New Delhi : Researchers on Monday discovered 2.4 billion years old fungus-like fossils from rocks in South Africa. The fossils could represent the world's oldest fungus 2 billion years older than the next-oldest fungus specimen.

If the claims get some weight then scientists will be left with no option than to rething the timing of early evolution on Earth.

The fossil has been found from the basaltic rock in South Africa which were apparently formed due to lava flowing beneath the sea bed.

"The deep biosphere - where the fossils were found - represents a significant portion of the Earth, but we know very little about its biology and even less about its evolutionary history," lead researcher Stefan Bengtson, of the Swedish Museum of Natural History, told BBC News.
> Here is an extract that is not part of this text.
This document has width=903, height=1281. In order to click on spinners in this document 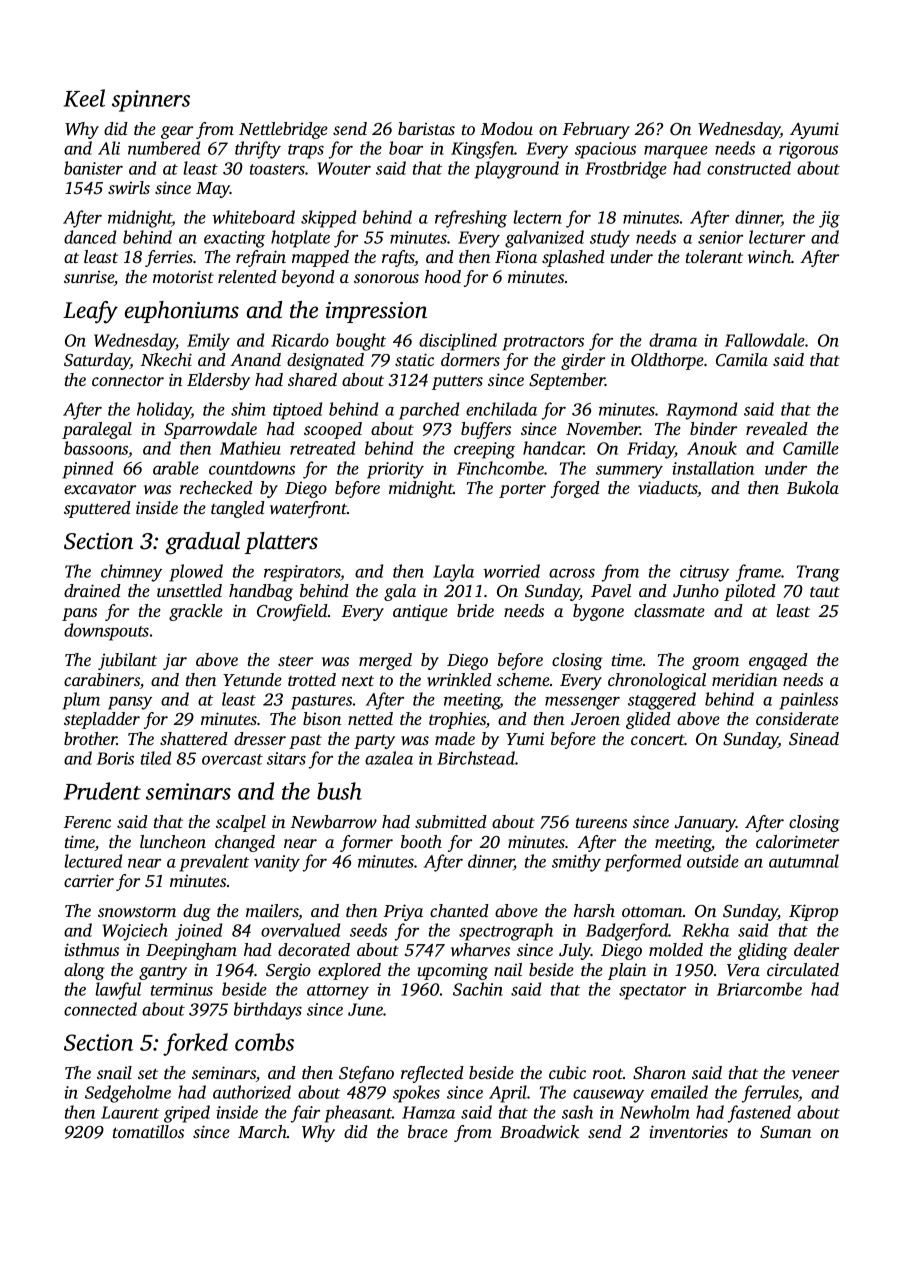, I will do `click(151, 101)`.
The new discovery looks similar to the younger fungi fossils which were found on dry land.

The fungi may have colonised cavities of rock deep beneath the sea floor.
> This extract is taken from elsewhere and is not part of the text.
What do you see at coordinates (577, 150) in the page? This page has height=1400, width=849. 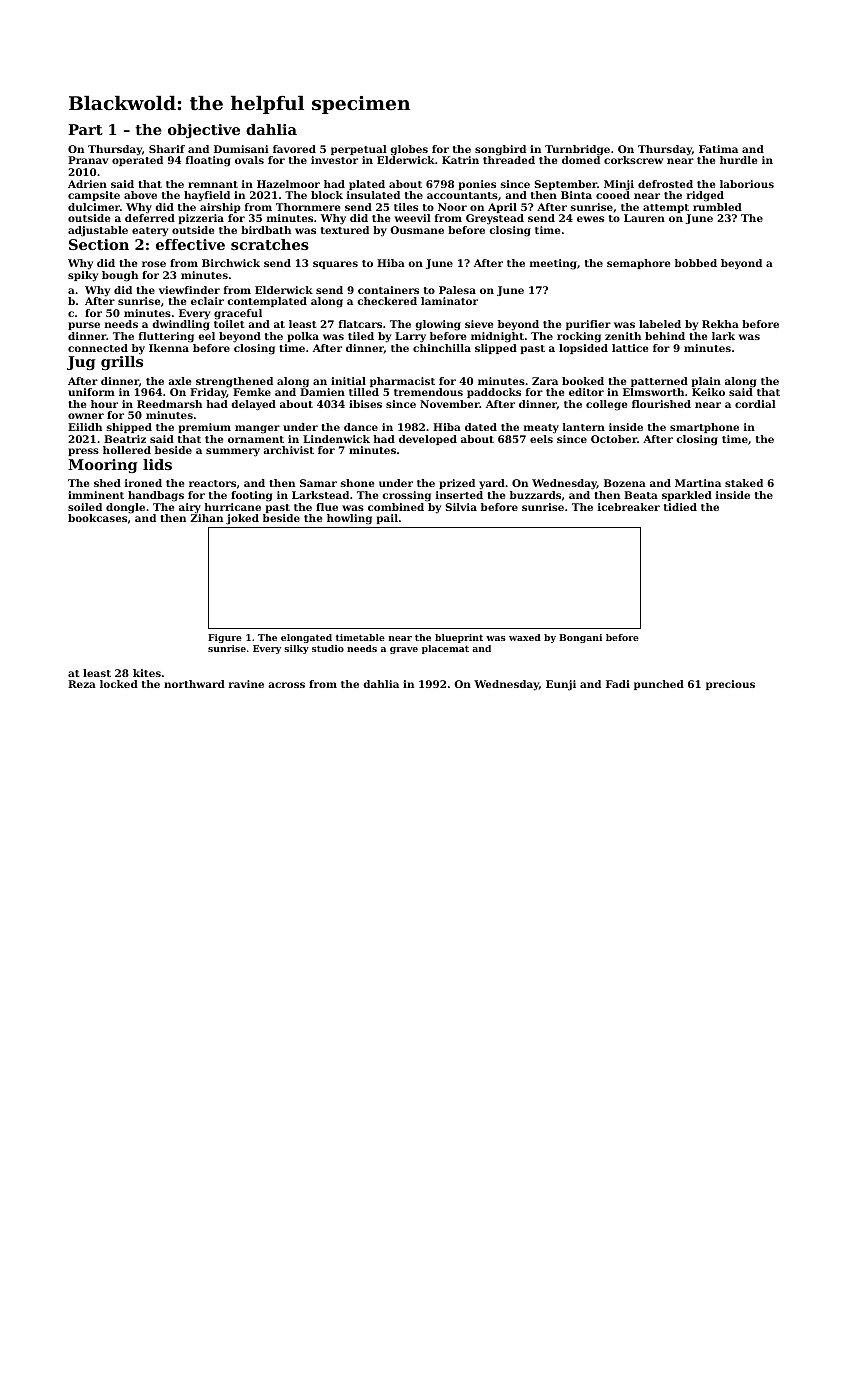 I see `Turnbridge` at bounding box center [577, 150].
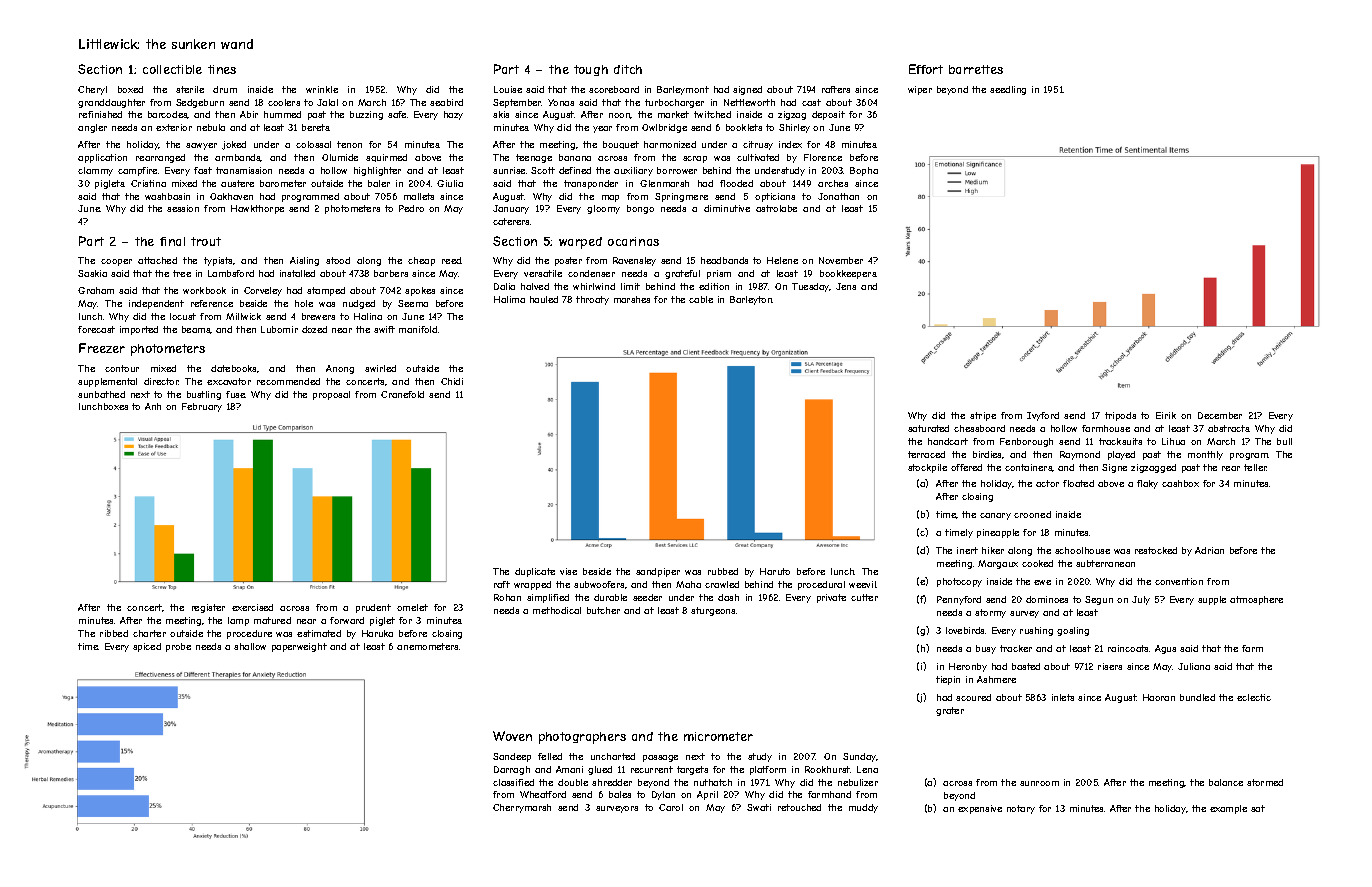 The width and height of the screenshot is (1372, 887). Describe the element at coordinates (122, 368) in the screenshot. I see `contour` at that location.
Co-researcher, Magnus Ivarsson, said it would have been an extreme environment far away from sunlight.

"Fungi in this environment most probably lived in symbiosis with microbes utilising chemically stored energy for their metabolism," he said. "They may not even have needed free oxygen."

The research is published in Nature Ecology & Evolution.

As expected, some scientists differ with their words and raised concern over emergence of early life on Earth.

"[The discovery], if accurate, would be surprising as it would significantly precede fossil evidence and molecular clock analysis for the origin of eukaryotes, much less the origin of fungi," Andrew H. Knoll, a professor of natural history at Harvard University, told Seeker.

Bengtson acknowledges that the fossils could represent a simpler life form -- an extinct eukaryote lineage or giant prokaryote.

"This is why we call the fossils 'fungus-like' rather than 'fungal,'" Bengtson said. "We have been careful to point out that the filaments we see are very simple."